Records from a data source:
════════════════

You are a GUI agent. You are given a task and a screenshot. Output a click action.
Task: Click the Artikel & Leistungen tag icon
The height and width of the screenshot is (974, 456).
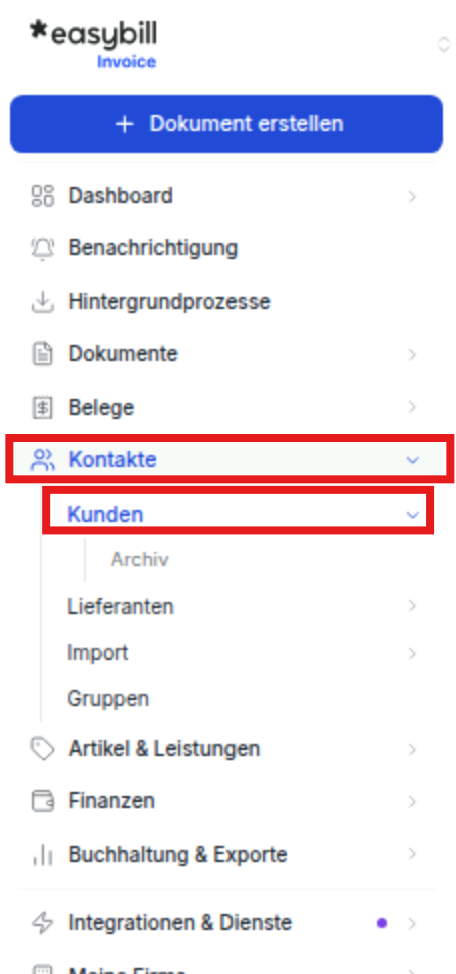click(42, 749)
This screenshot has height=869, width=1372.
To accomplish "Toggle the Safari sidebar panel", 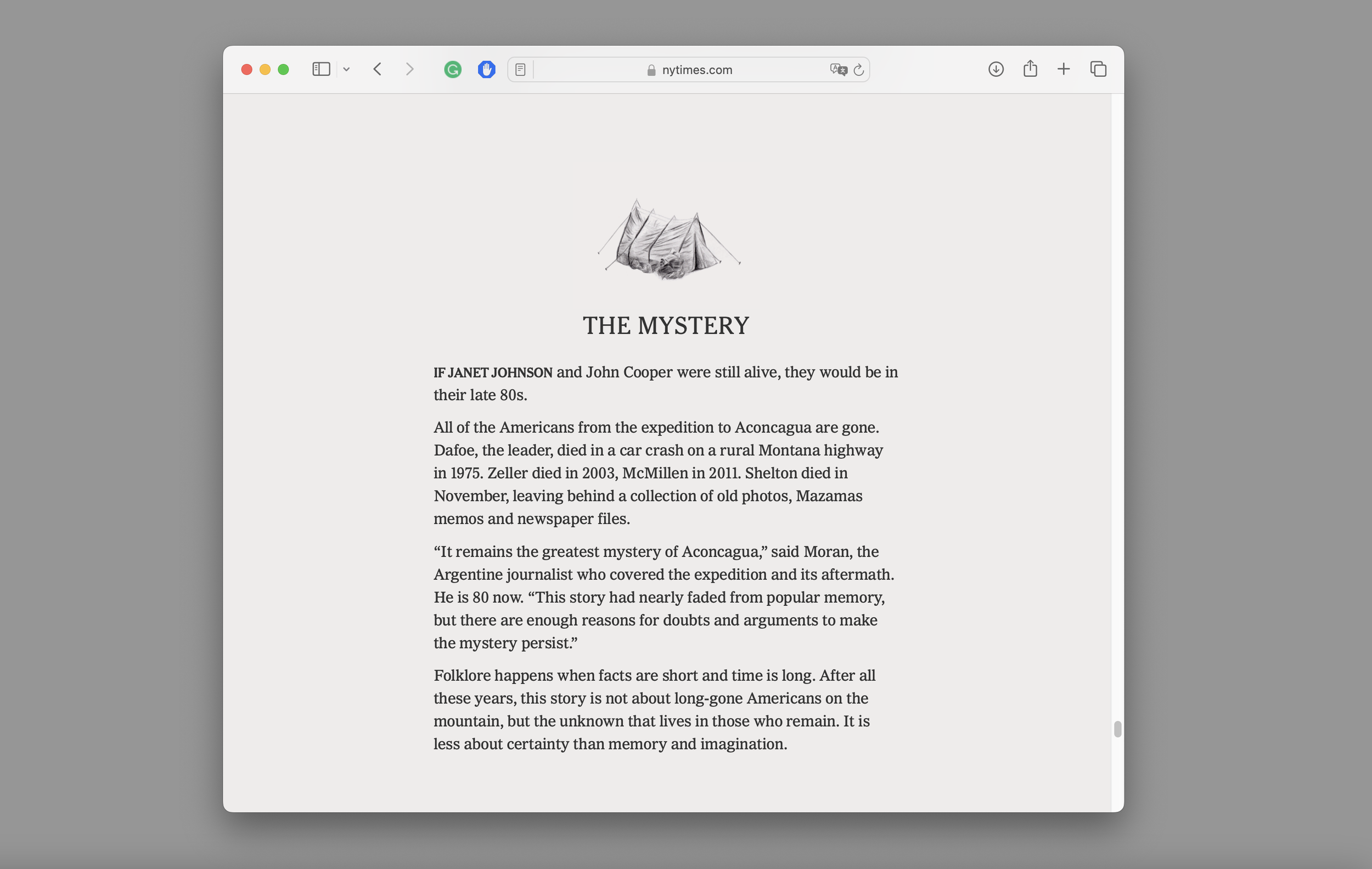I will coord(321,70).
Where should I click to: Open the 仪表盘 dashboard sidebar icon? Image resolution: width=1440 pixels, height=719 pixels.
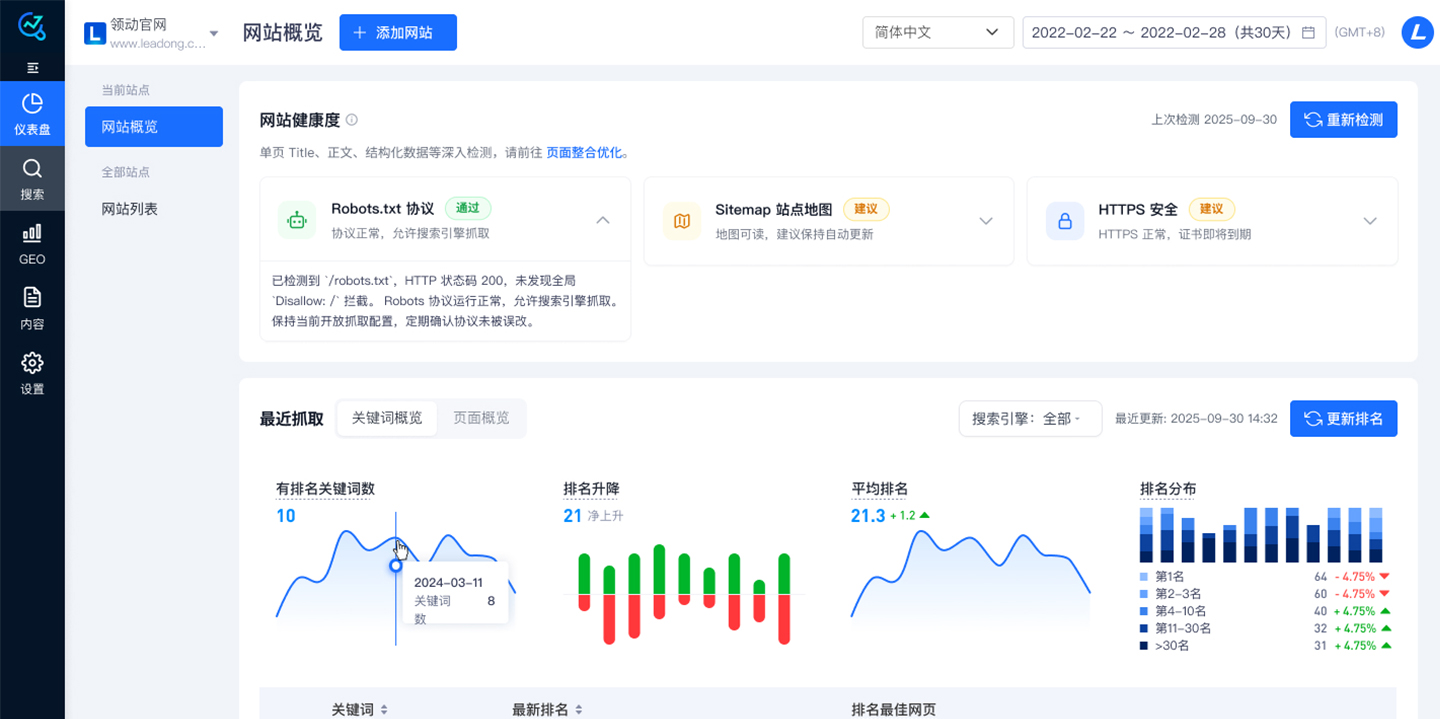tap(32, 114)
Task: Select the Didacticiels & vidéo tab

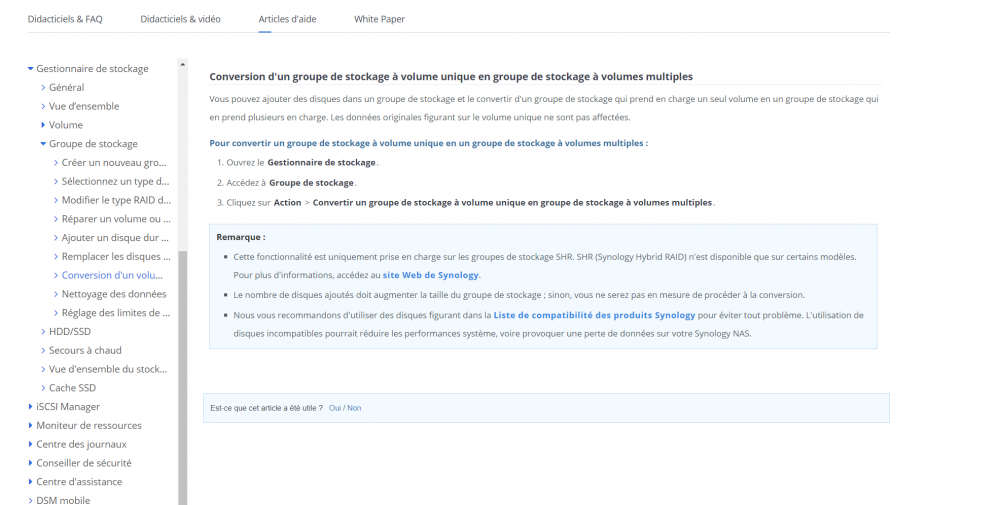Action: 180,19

════════════════

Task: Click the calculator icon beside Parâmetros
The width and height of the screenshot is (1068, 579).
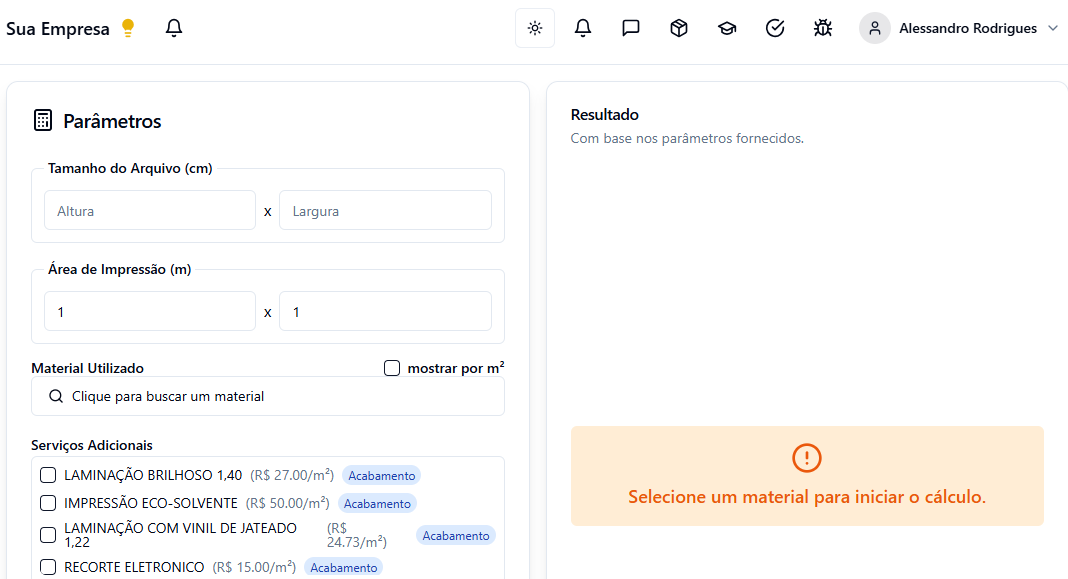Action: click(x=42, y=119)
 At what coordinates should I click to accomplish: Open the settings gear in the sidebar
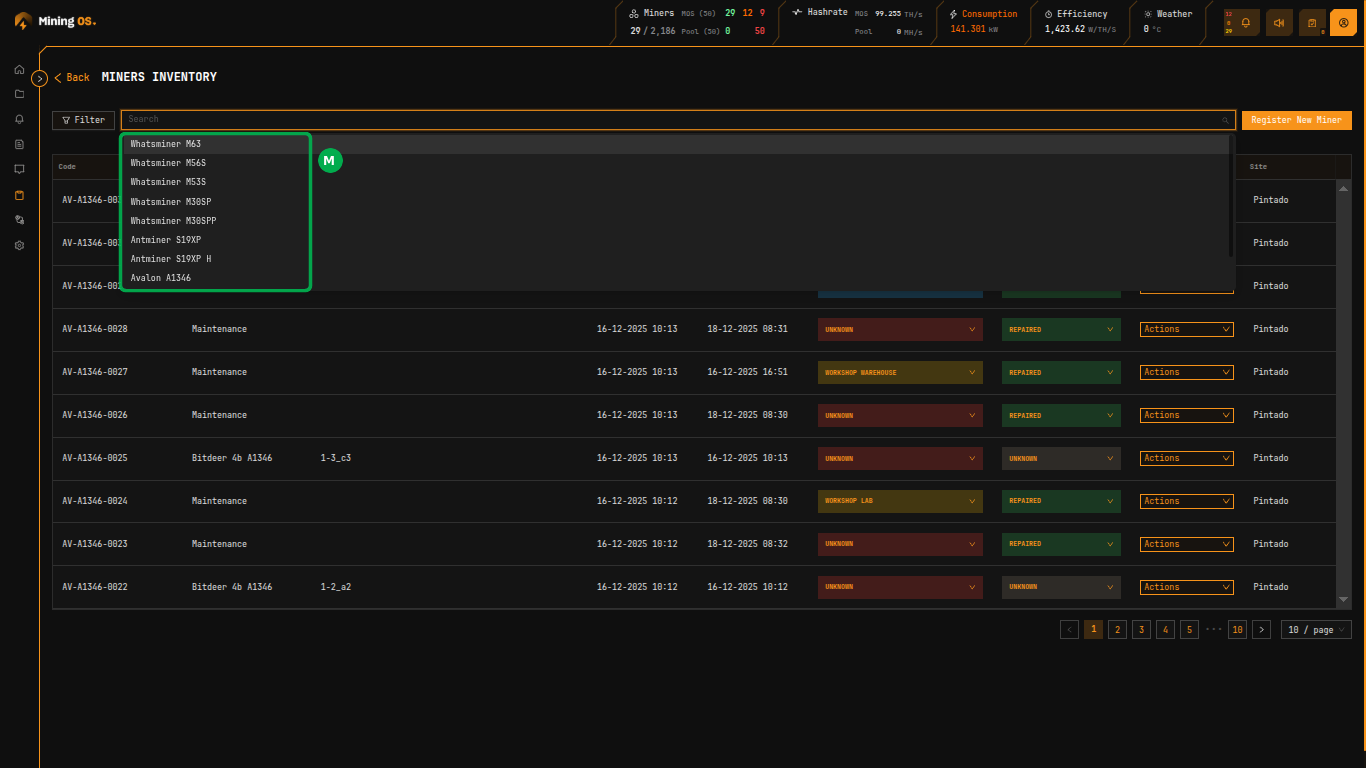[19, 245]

════════════════

• Exercise objective: Transcribe the listing word for word, from the line with "Where should I" through the line with "Action: 180,19", including both of those lines. Leave the pictures out of your copy.

• Solution to this task:
Where should I click to: Open the 仪表盘 dashboard sidebar icon? Image resolution: width=1440 pixels, height=719 pixels.
tap(32, 114)
Task: Select the Didacticiels & vidéo tab

Action: 180,19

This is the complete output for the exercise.